All of the “things” can be reserved online and checked out for two weeks from any library branch. Each kit comes in a carrying case and some include instructions and materials that are restocked once the kit is returned. The more popular items stay checked out, and several of the kits have duplicates. 

Early reader kits include phonics and sight word games.

The literacy kits, a combination of picture books, activities, and games, are designed around specific themes to help children learn letters, sight words and eventually reading.

“These were designed for caregivers to be able to work with their children and just have fun around the themes of reading, writing, singing, playing and talking,” Puckett said.  

This grant will allow the Library of Things to expand to include astronomy kits, bird-watching kits, gardening kits, hiking kits with GPS units, and more outdoor games like disc golf and giant four-in-a-row games. Suggestions for future kits are always welcomed, Puckett said.   

“We will also be refreshing our Adventure Packs,” added Joe Prince, Collection Development Manager.   

The Adventure Packs were created nearly 10 years ago in partnership with The Community Foundation, Stafford 350, and Friends of the Rappahannock. “These are kits that encourage children to go outside and explore the world around them,” Prince said.  

The Butterfly Bonanza kit includes a butterfly guide and a bug catcher, plus a reflection journal. “They are such a great idea, to be able to just grab a pack and go and do something with your family and it’s all figured out for you,” Puckett added.  

Puckett and Prince imagine Adventure Packs and the Library of Things kits being used by a homeschooling family, checked out for a birthday party or event, or to supplement a music educator’s lesson plans.  

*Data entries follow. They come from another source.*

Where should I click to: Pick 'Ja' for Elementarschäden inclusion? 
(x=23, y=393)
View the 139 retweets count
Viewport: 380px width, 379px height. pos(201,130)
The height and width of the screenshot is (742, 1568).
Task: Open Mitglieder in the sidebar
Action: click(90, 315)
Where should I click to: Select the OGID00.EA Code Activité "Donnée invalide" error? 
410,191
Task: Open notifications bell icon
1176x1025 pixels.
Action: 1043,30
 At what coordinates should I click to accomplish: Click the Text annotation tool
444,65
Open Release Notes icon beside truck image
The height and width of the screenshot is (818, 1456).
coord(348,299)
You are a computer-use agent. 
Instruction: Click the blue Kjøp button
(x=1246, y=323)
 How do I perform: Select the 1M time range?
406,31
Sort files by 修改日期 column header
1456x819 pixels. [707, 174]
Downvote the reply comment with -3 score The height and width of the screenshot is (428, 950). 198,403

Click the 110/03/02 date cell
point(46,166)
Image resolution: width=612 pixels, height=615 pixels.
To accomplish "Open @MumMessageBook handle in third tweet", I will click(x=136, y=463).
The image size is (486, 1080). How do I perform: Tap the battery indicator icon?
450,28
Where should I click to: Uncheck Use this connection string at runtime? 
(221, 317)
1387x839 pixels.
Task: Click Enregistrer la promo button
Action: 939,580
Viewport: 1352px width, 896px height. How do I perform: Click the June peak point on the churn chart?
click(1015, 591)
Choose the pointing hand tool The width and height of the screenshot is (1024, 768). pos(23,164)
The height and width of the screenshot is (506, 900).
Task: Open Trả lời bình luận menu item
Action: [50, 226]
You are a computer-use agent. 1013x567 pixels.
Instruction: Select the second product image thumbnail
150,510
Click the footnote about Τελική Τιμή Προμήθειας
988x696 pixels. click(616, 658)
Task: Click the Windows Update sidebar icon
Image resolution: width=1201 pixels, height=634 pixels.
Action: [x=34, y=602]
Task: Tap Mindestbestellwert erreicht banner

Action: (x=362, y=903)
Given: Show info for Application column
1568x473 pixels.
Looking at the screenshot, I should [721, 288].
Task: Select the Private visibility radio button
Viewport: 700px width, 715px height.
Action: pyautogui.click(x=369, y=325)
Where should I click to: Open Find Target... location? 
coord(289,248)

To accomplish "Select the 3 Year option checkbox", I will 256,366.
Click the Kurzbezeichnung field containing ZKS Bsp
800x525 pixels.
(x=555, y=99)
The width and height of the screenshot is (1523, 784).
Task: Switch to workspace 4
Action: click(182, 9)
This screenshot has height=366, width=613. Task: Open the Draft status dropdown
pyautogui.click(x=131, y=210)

Next on the Library of Things’ wish list – ukuleles with lessons streamed from the Hoopla app. Using a Hoopla BingePass, customers can stream Fret Zealot, check out a ukulele from CRRL, and learn how to play. “This is like the Netflix of music education,” Puckett said.     

Librarian Joe Prince demonstrates an electronic tabletop drum kit.

Or bring home an electronic drum kit and spend the day banging away—without disturbing the household.  

“This thing is wild,” Prince said, as he dragged out a floppy piece of rubber-like material with brightly colored circles on it. “The customer gets drumsticks and a little instruction book and this flexible drumming pad and the best part is you can record yourself playing and no one would even know because it pairs with ear buds.”  

Puckett said CRRL will be sure to keep more than one drum kit in the rotation due to its expected popularity. “We never add just one Library of Things item.”   

It’s just one more way that libraries evolve to meet the needs of their communities, Puckett said. 

“People know now that technology is a big part of libraries, and we have computer access and Wi-Fi and printing and that’s been part of the story. But now we’re really going in some really interesting and unique ways. [The library] is supposed to be part of the fabric of people’s lives. The library should be there in all different kinds of spheres.”